---- SOURCE RECORDS

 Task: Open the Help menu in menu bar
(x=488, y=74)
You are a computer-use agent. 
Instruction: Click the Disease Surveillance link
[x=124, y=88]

--------

* [AIM OF THE TASK]:
Only the lines from the one containing "Instruction: Click the" through the end of the material should be reproduced, exactly, with both ends included.

* [EXERCISE RESPONSE]:
Instruction: Click the Disease Surveillance link
[x=124, y=88]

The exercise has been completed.